I don't know why you're downvoted. Absolutely a lot of the education was just grinding for pretense and these Automation tools greatly expose it.
The tools won't think for you and you have to find a way to teach that, but that wasn't what's being done.
I criticize blind faith on Chatgpt all the time and want people to use it with caution and intention but I'm super happy at how it rocks so many boats. So many processes with questionable use rendered insignificant due to semantic text generation. Good opportunity to improve.
The UK equivalent of college 'GPA' is degree 'class'. The class of my undergraduate degree was determined entirely by the scores I achieved on eight 3-hour exams taken in the final few weeks of my final year.
ChatGPT couldn't possibly help someone cheat such a system.
He's not impressed with its ability to produce a passing college essay, and is pretty certain that anyone who is able to finesse the mess that ChatGPT produced into one doesn't actually need to use it in the first place.
I taught into computer science courses ~15 years ago, and went to university myself a bit before that. I know exactly how much "cheating" goes on on assignments, as does everybody involved. Chatgpt doesn't change that. It's the reason final exams are worth so much. To use a cliche, you're only cheating yourself if you want to get the 10% that assignments are worth without putting in the effort.
tl;dr: Letter points out how easy it is to put together a well thought out essay by leaning heavily on ChatGPT, and points out possible solutions for testing student's ability to think.
College students don't take classes to learn; they take classes as part of a transaction to earn grades, a form of capital that is eventually exchanged for a degree. In many cases actual passion about learning might hurt your grade if you spend effort outside the transactional scaffold and study extra topics or make personal projects. The assignments themselves are reduced to formulaic checklists that can be graded by an unskilled intern or TA, where essays with a topic sentence, three body paragraphs, and minimal grammatic errors are given full marks even if they're just academic drivel (or more or less bullshit).

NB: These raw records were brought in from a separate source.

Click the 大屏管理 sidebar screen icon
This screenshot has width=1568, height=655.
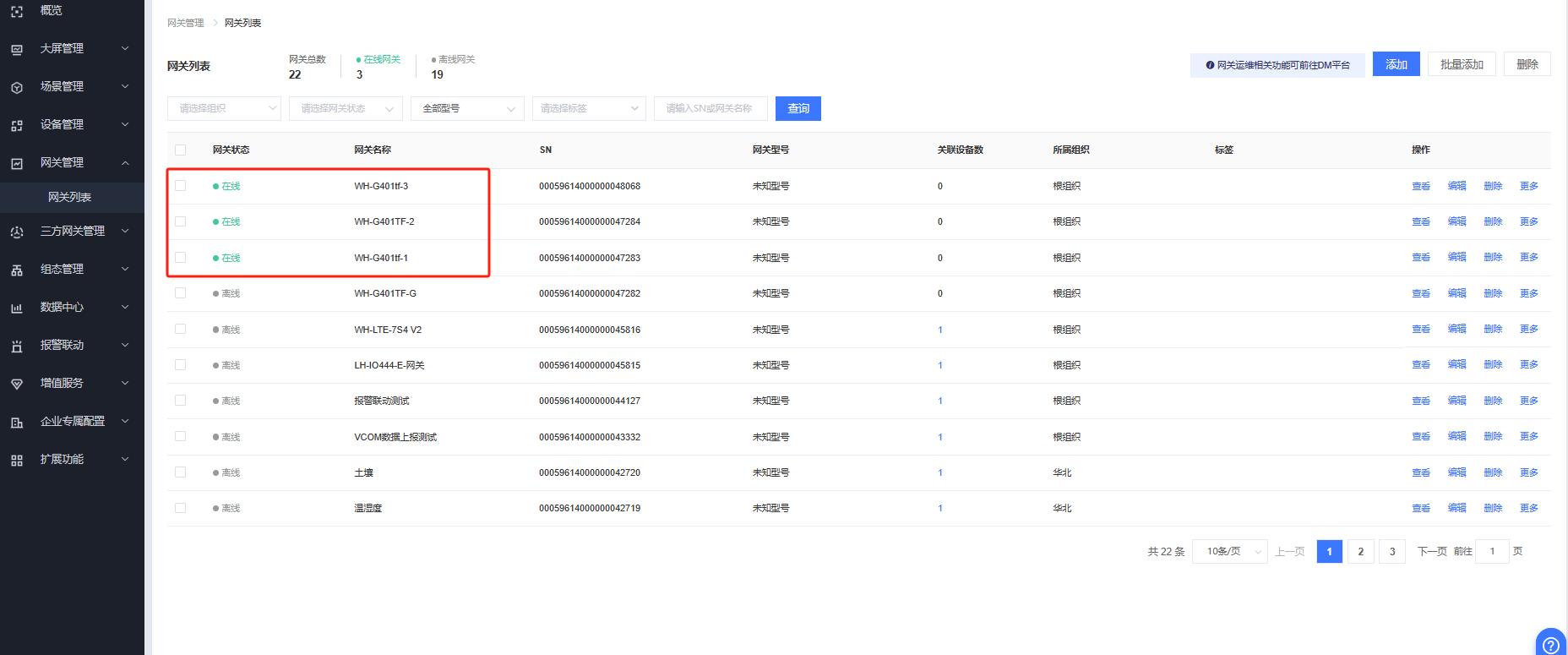(17, 49)
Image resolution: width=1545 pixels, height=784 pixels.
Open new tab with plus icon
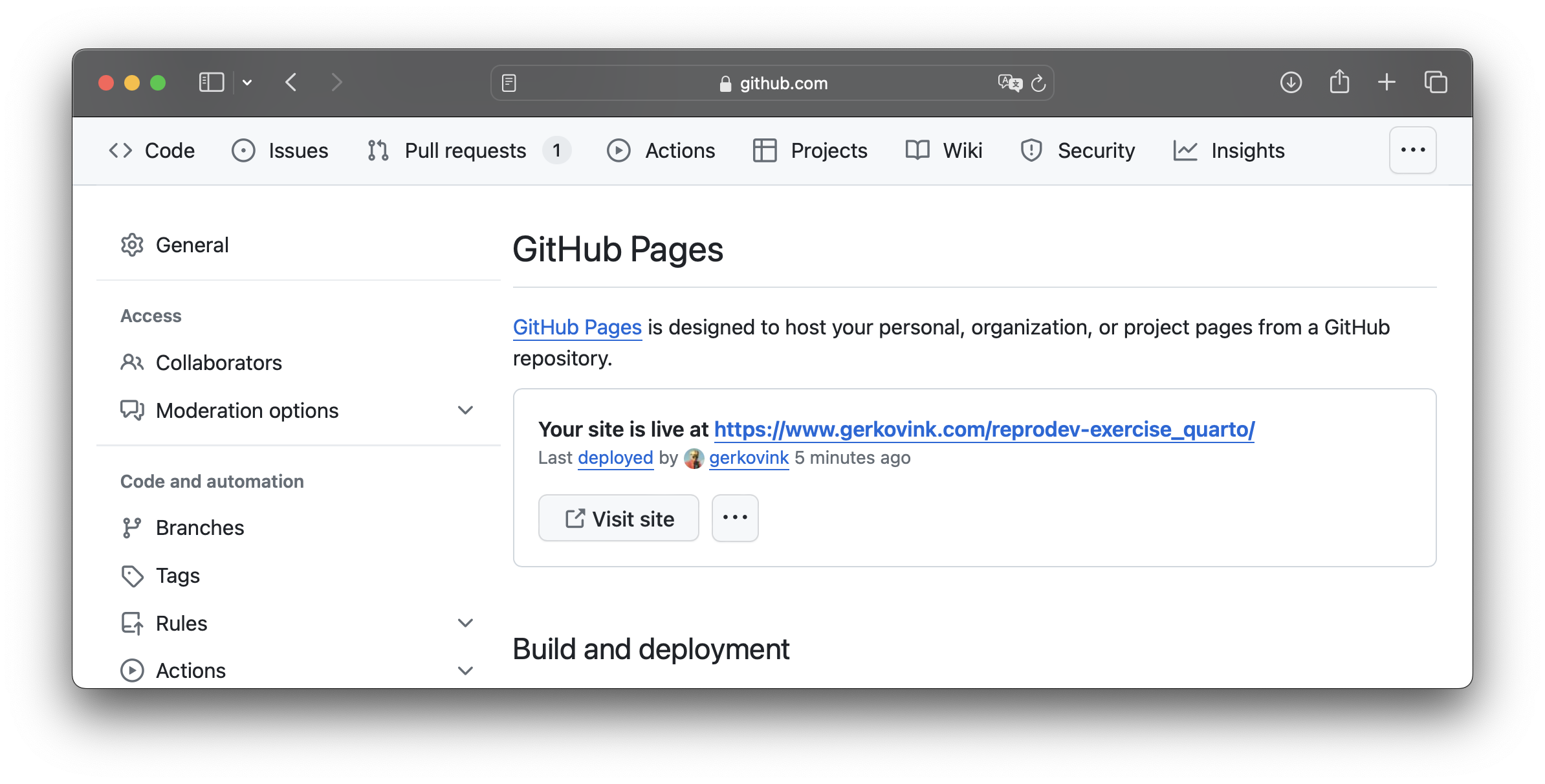click(1386, 82)
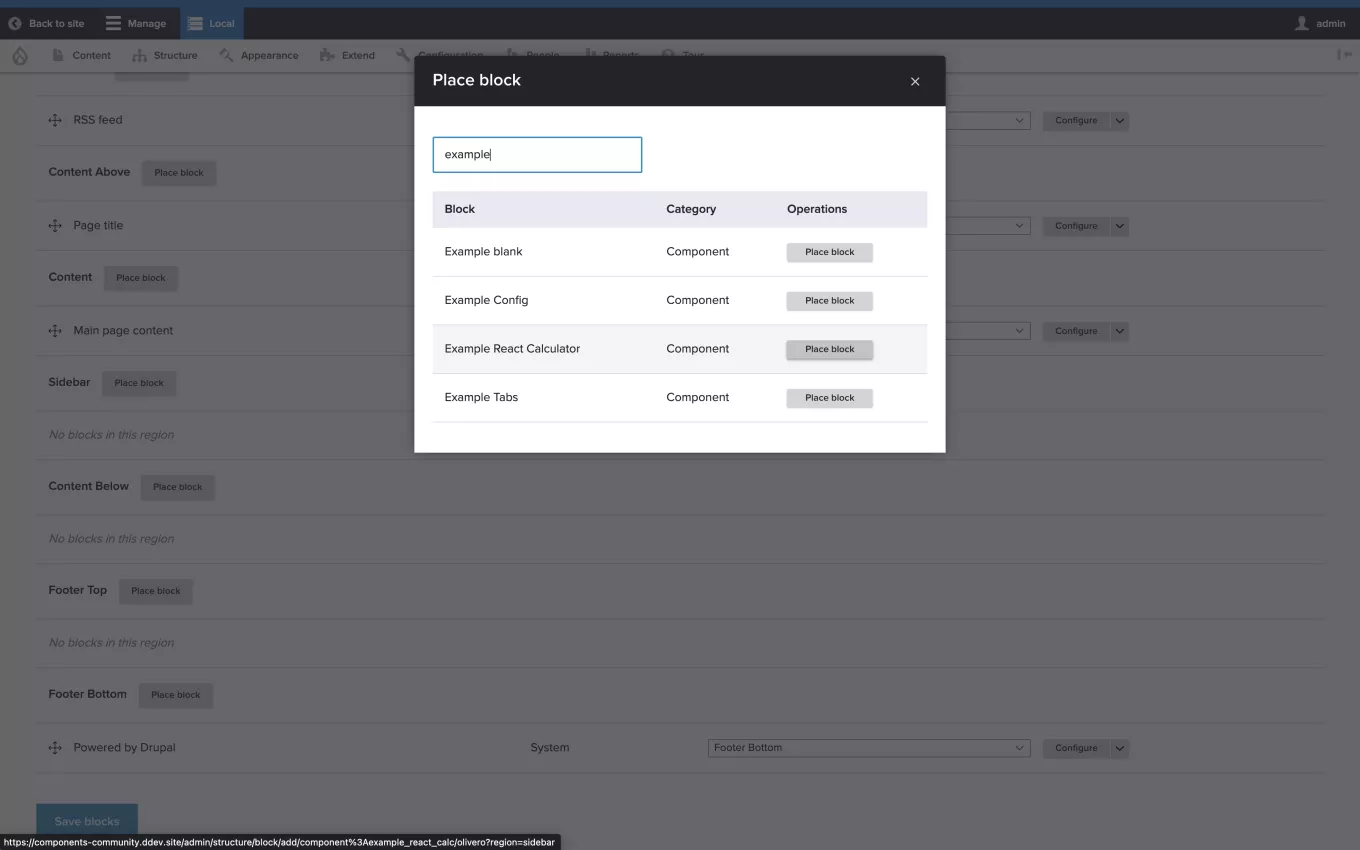Click the Back to site arrow icon
This screenshot has width=1360, height=850.
tap(15, 23)
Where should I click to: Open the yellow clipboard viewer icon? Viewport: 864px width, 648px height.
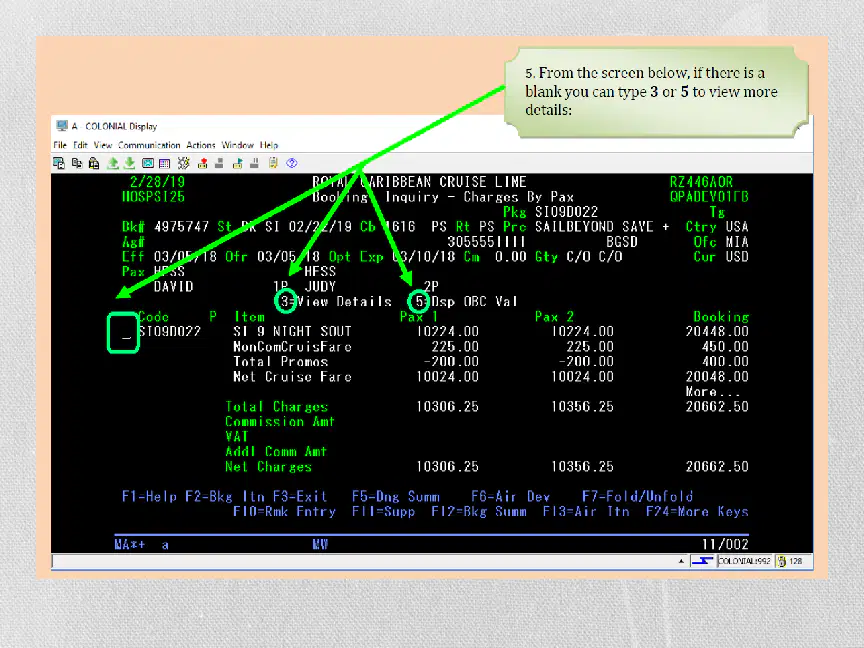[x=273, y=163]
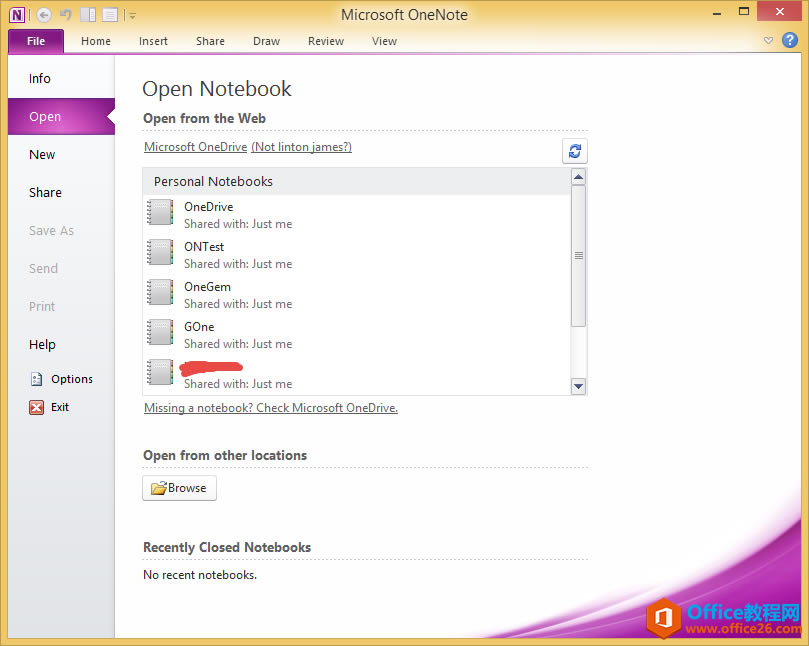Click the Browse button
809x646 pixels.
coord(179,488)
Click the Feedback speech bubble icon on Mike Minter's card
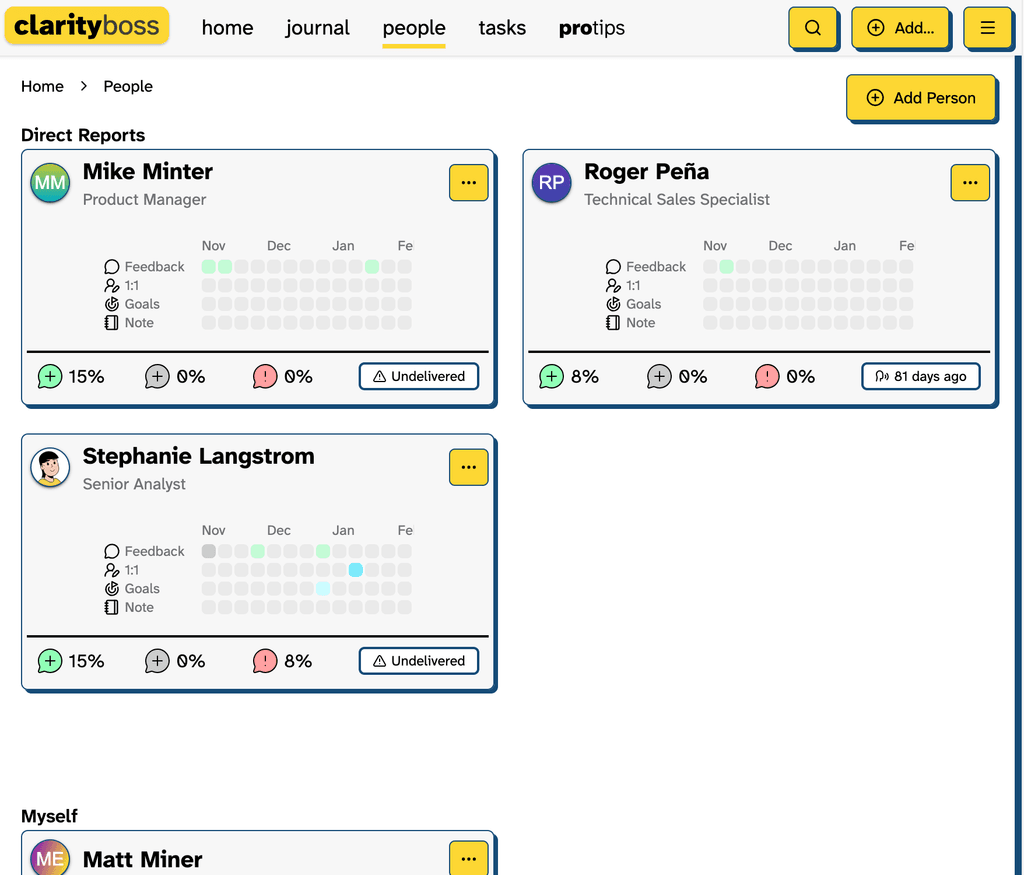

So of course students end up cheating or checking out and not learning much, just fulfilling requirements until they finish. A student using GPT to do assignments is naturally robbing themselves of any learning opportunities offered by the assignment, but it doesn't matter in this context of grade transaction being valued over actual education.
Maybe if we moved away from traditional grading structures we could better our system around real learning and development.
For a while I had hoped that bootcamp style education might be able to get around some of those issues, but those have largely been warped around job placement statistics and so now teach the bare minimum to fool a recruiter into giving you an interview and maybe an offer.